- WHAT YOU WILL DO
1. In the article on Harbour Capital's hedge fund, what two industries drove the fund's returns?
2. Continue the article on Harbour Capital's hedge fund from where it stops.

- PASSAGE SHOWN
+ + + + + + +

- Fund not afraid to buy when there's ``blood on the streets''
- Long-term investments in big data, medical services paid off
One Hong Kong-based based hedge fund returned 11 percent in August after bets on unpopular stocks paid off, as Asia-focused peers had the worst month in more than three years.
Last month’s returns extended the gain by Harbour Capital’s Asia ex-Japan equity long-short fund to nearly 27 percent so far this year, said Chief Operating Officer Geoffrey Chen.
As concerns about an economic slowdown in China rippled through global markets, the MSCI World Index plummeted 6.8 percent in its biggest monthly decline in more than three years. Hedge funds run by Bridgewater Associates, Greenlight Capital and Winton Capital Management were among those that lost money for the month.
A low appetite for risk has led investors to pile into the same types of "safe" investments and themes, Chen said. Harbour Capital is a fundamental stock picker seeking market leaders trading at valuations it deems cheap, often betting on "unloved names," he said. Its returns in August and since the start of the year were driven by long-term investments in the big data and medical services industries, not short-term trading or bets against Chinese stocks, according to Chen, who didn’t identify any current holdings.
“We know our companies extremely well,” said Chen. “We’re happy to not only be large investors but also buyers when there’s blood on the streets.”
The average Asia-focused hedge fund lost 2.7 percent in August, the worst showing since May 2012, trimming this year’s gain to 3.9 percent, according to Singapore-based data provider Eurekahedge Pte.

+ + + + + + +

- STORED DATA
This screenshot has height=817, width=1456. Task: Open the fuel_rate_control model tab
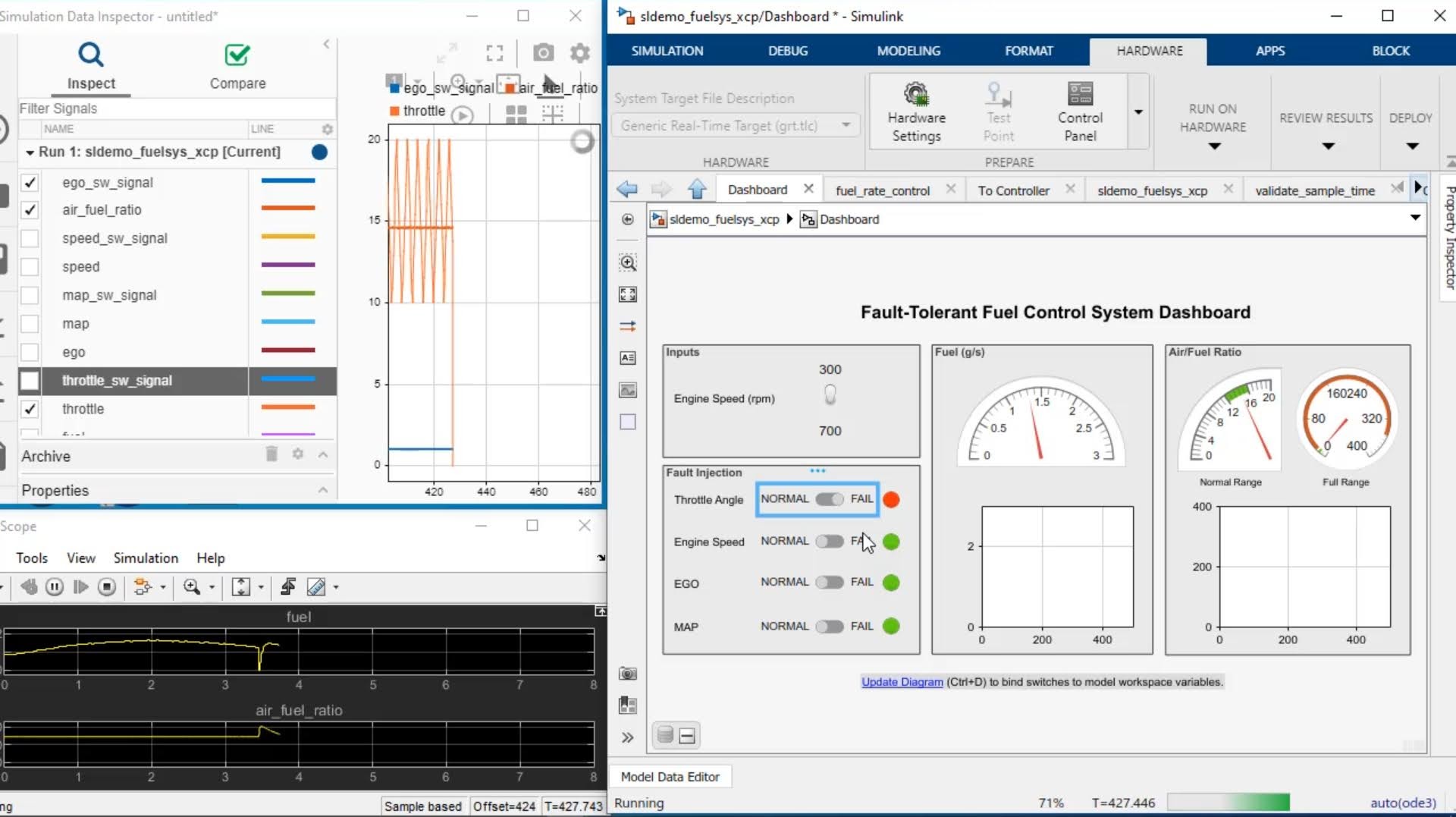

+ + + + + + +

- ANSWERS FOR EACH ITEM
1. Big data and medical services.

2.
The Harbour Capital fund has returned 79 percent over the three years ending August, a period during which the MSCI Asia-Pacific Excluding Japan Index lost 3.4 percent, said Chen. It made money in each of the last three months when the Eurekahedge Asian Hedge Fund Index declined.
Harbour Capital was founded in 2010 by Chief Investment Officer Arnab Sen and Chen. Sen invested for Nezu Asia Capital Management, an Asia-focused hedge-fund firm backed by billionaire Julian Robertson. Sen once ran a fund betting against overvalued stocks for Nezu, a skill that has helped Harbour Capital hedge against losses, said Chen, who had led an Asian family office.
One investment that paid off in the past year was CJ Korea Express Co., a provider of land and marine transportation as well as logistics services that is expected to benefit from the surge in South Korea’s e-commerce industry, Chen said.
Investors and banks dropped the stock after it experienced integration issues following a 2013 merger. Harbour Capital built up the stake over as many as eight months after its research showed its operating profit could be more than 30 percent above banks’ estimate and its business was turning around. The stock gained 96 percent last year, contributing nearly 4 percentage points to the fund’s after-fee return, said Chen.